I think that that is one the most positive aspects of the job that I’ve had here as an MLA, and it’s a tribute to our now Minister of Finance for her foresight to be inclusive and her trust in me to add value to this work. So, I raise my hands to the Minister of Finance for welcoming me into the Rental Housing Task Force.

Unfortunately, I think, as the member previously stated, this debate has featured too much blame. There’s no doubt that policies form the past have impacted the housing market and that this bill that we’re looking at today is a good bill. However, I encourage the Minister Responsible for Housing and the Attorney General to go further, to reach into his history as a housing advocate, past his experience as a B.C. NDP politician, to make the systemic changes that are needed.

While this bill is making important changes to protect renters from illegal renovictions, to provide some stability for residents of mobile home parks, capping rent increase to provide more stability for renters and to increase the capacity of the enforcements and penalties, these changes are important to protect homefulness for our residents — in the COVID-19 times but also in general, once we’ve passed COVID-19.

We all benefit from the greater stability that homes provide our family, our friends and our neighbours. However, while these changes have an impact for many British Columbians, the government needs to go further, with comprehensive changes that are needed to ensure that British Columbians can benefit from the stability of a home.

I strongly encourage the minister and the cabinet to get the housing hub project financing program back on track.
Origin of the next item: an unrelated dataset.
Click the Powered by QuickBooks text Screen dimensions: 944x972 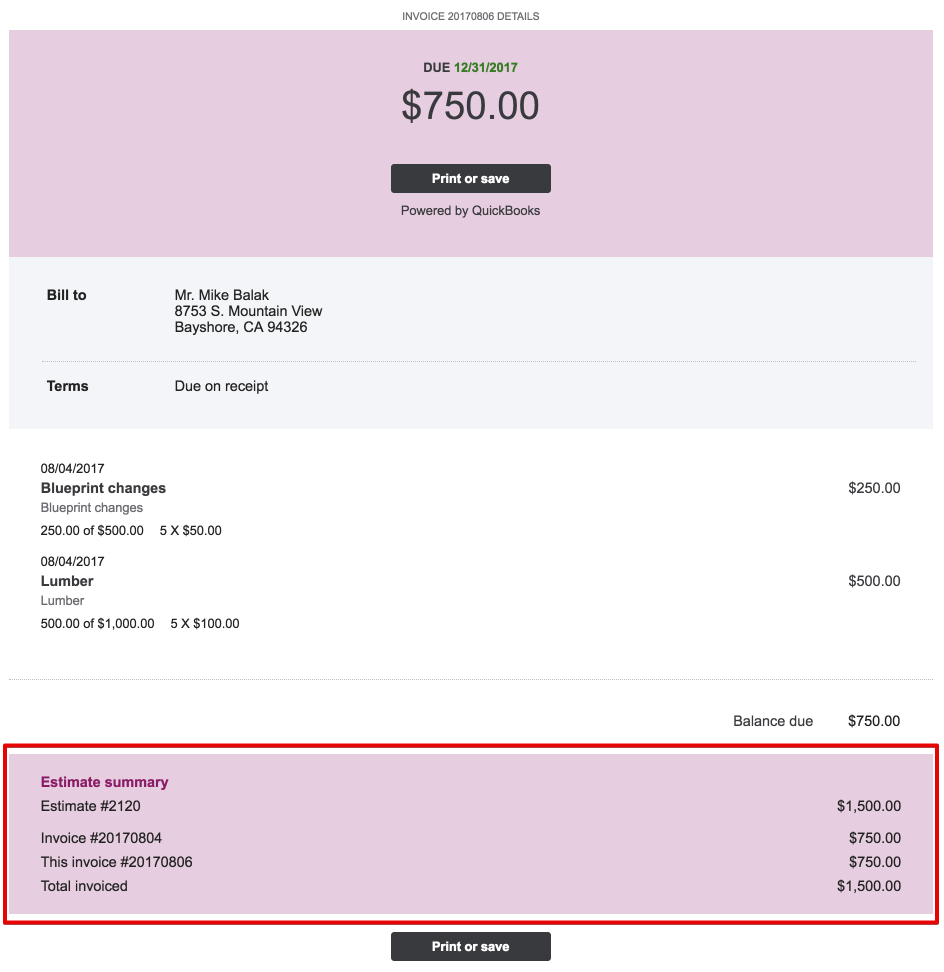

This is an important program that supports the missing middle. Our housing programs need to be a full suite, from housing solutions housing the homeless to low-to-moderate income, to moderate- and middle-income homes. It needs to be a full and comprehensive program, not just falling into the trap of focusing on a singular demographic within the full range. We need to be developing programs that are covering the full range. That’s why that financing program to finance the capital builds of projects for the missing middle is so important and why it must not be abandoned at this point.

I’m thankful that this is the first bill that we’re debating today and that we’re debating in this part of the session. It’s a tribute to the collaborative work accomplished in the 42nd parliament and that’s being fulfilled now. It’s a tribute to the member from the West End, our Deputy Speaker, who has always been a strong advocate for renters, and I look forward to supporting this legislation.

With that, I’ll just stay in my seat and thank the Speaker for the opportunity to speak on Bill 7. HÍSW̱ḴE SIÁM.